* **PROBLEM DESCRIPTION**
Give the records below again in full, exactly as written, but without any images.
*** Opening of MATERIALS PROVIDED ***
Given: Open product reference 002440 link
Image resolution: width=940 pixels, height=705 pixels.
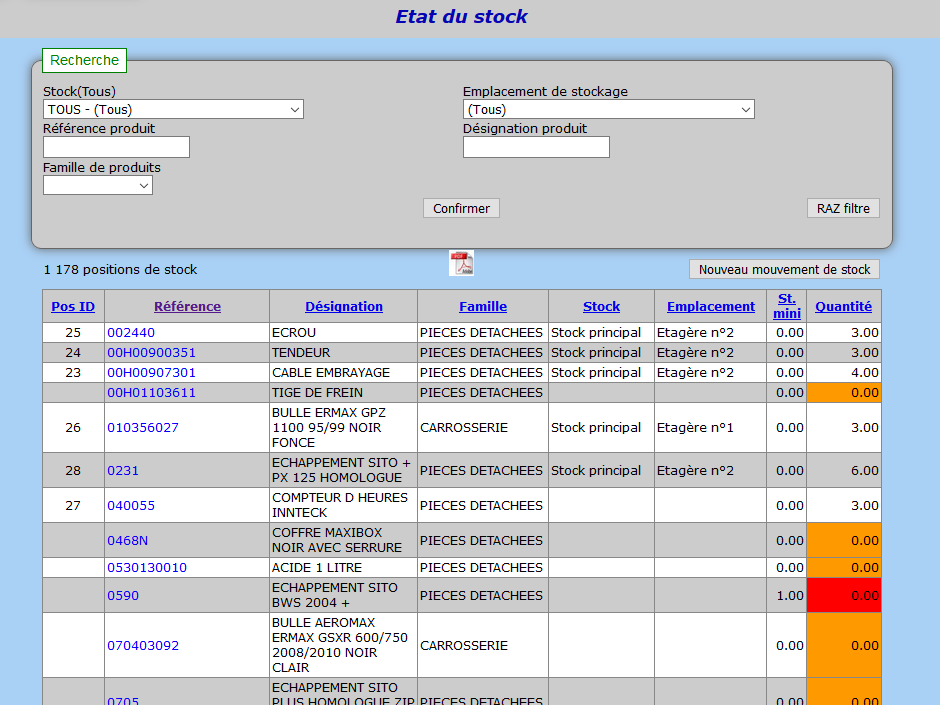Looking at the screenshot, I should pos(131,333).
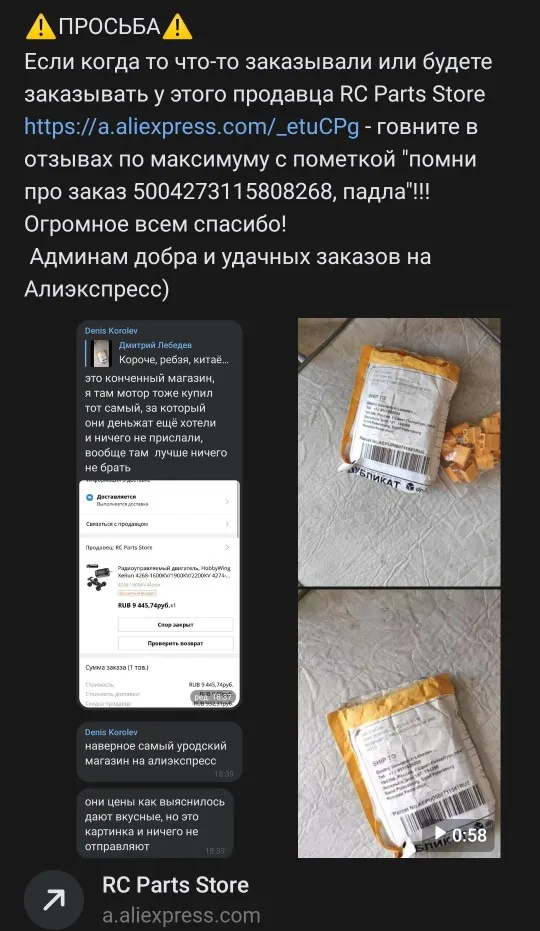540x931 pixels.
Task: Tap the blue delivery status circle icon
Action: point(90,497)
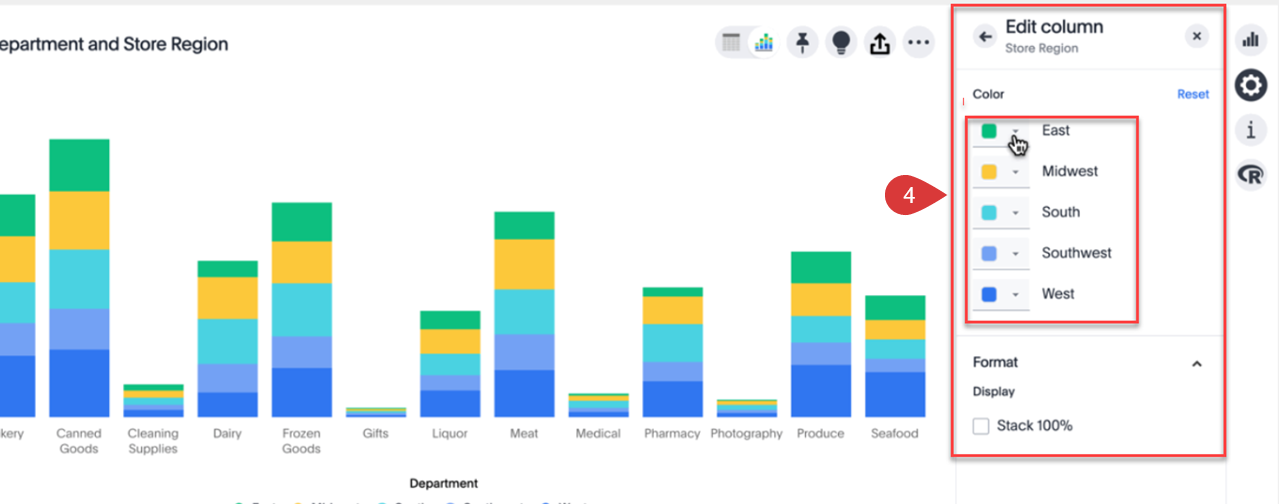Open chart settings gear icon
Viewport: 1279px width, 504px height.
tap(1250, 86)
*** Close of MATERIALS PROVIDED ***
* **ANSWER BELOW**
Given: Open product reference 002440 link
Image resolution: width=940 pixels, height=705 pixels.
Looking at the screenshot, I should pos(131,333).
540x931 pixels.
Task: Tap the blue delivery status circle icon
Action: point(90,497)
Open chart settings gear icon
Viewport: 1279px width, 504px height.
tap(1250, 86)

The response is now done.